Il est peu probable que ce chiffon rouge soit agité à Shanghai, tout du moins depuis les tribunes. Seul l’examen des « politiques prudentielles » est officiellement à l’ordre du jour. Mais le FMI nous a depuis quelque temps habitué à profiter de rencontres organisées sous des prétextes plus ou moins anodins pour en réalité discuter discrètement de plans pour l’avenir sur les sujets qui fâchent, sans que cela mange trop de pain. Leur concrétisation dépendant ensuite d’une opportunité favorable.


Afin d’arrondir les angles – seul objectif tenable dans l’immédiat – les ministres des finances du G20 se réuniront les 22 et 23 octobre prochains : cela sera la dernière station avant le désert – celui que le G20 va donner à contempler, faute de décisions concrètes pour désamorcer la guerre monétaire. Car ses organisateurs sud-coréens ont commencé à préparer le terrain en faisant savoir qu’il ne fallait pas s’attendre à des miracles. Non sans humour, ils annoncent déjà un communiqué final « riche en vocabulaire » ! Ils connaissent leur monde.
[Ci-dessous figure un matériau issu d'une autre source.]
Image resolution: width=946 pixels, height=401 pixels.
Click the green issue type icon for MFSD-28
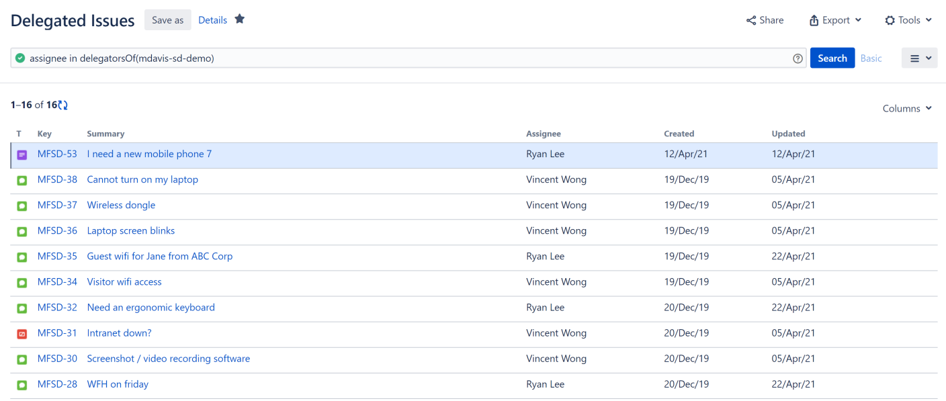(x=22, y=385)
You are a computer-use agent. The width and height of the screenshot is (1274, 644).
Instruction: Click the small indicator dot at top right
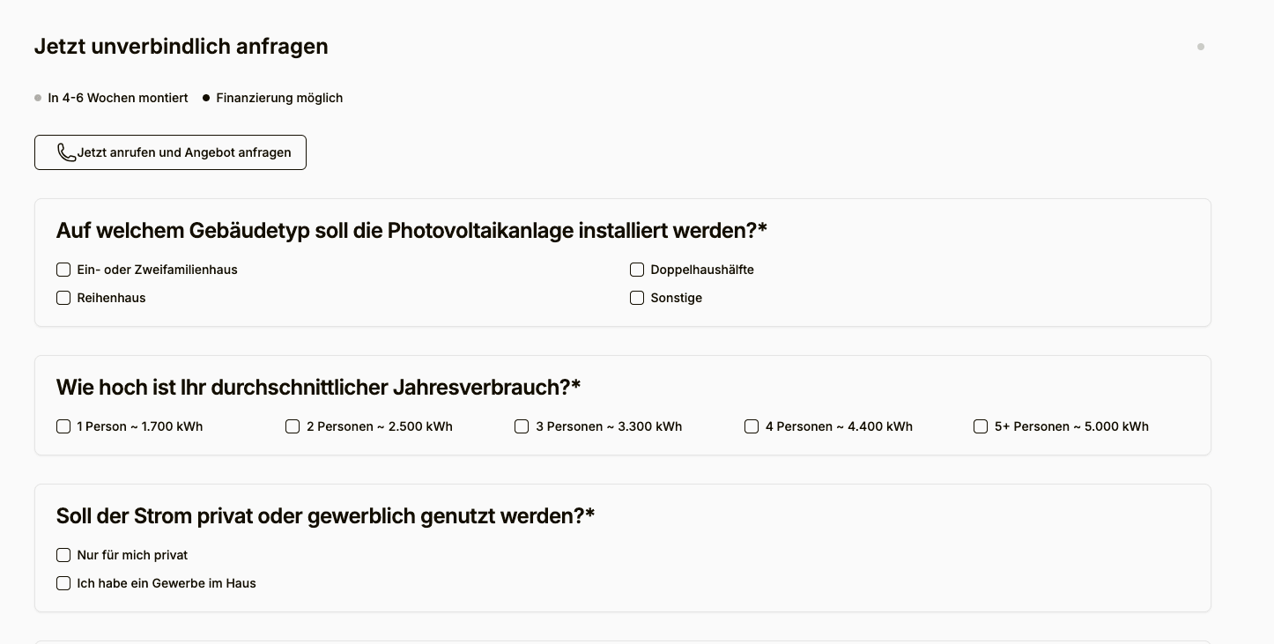click(1200, 47)
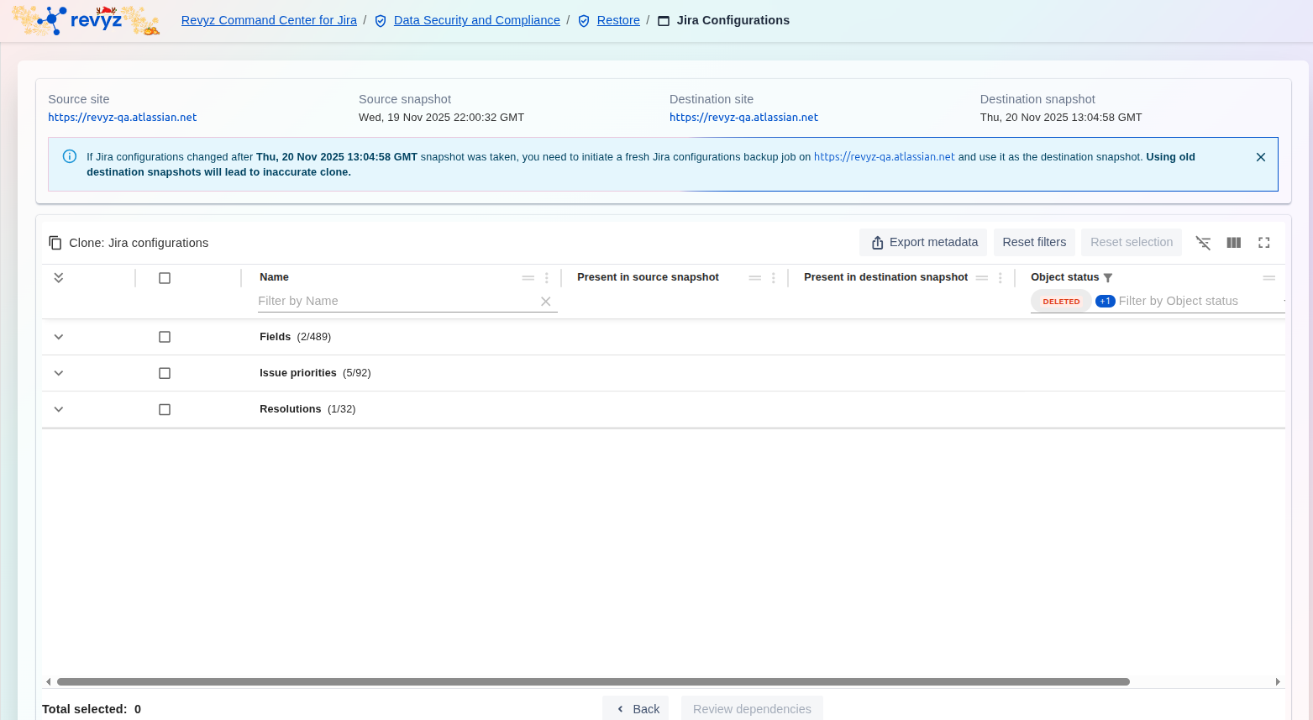Clear the Name filter with X icon
The width and height of the screenshot is (1313, 720).
[546, 302]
C’est à Washington, et nulle part ailleurs, que la décision essentielle devrait être prise. Les 2 et 3 novembre prochains, à l’occasion de la réunion du Comité de politique monétaire de la Fed et au nez et à la barbe du G20. Ce sera probablement celle de l’escalade.


La perspective d’une remise sur ses pieds du système monétaire international va s’éloigner dans le lointain et la guerre monétaire s’en trouver intensifiée. Chacun s’employant simplement à ne pas aller trop loin dans les paroles. Son issue devient plus improbable, tout comme l’est celle de la crise financière et économique.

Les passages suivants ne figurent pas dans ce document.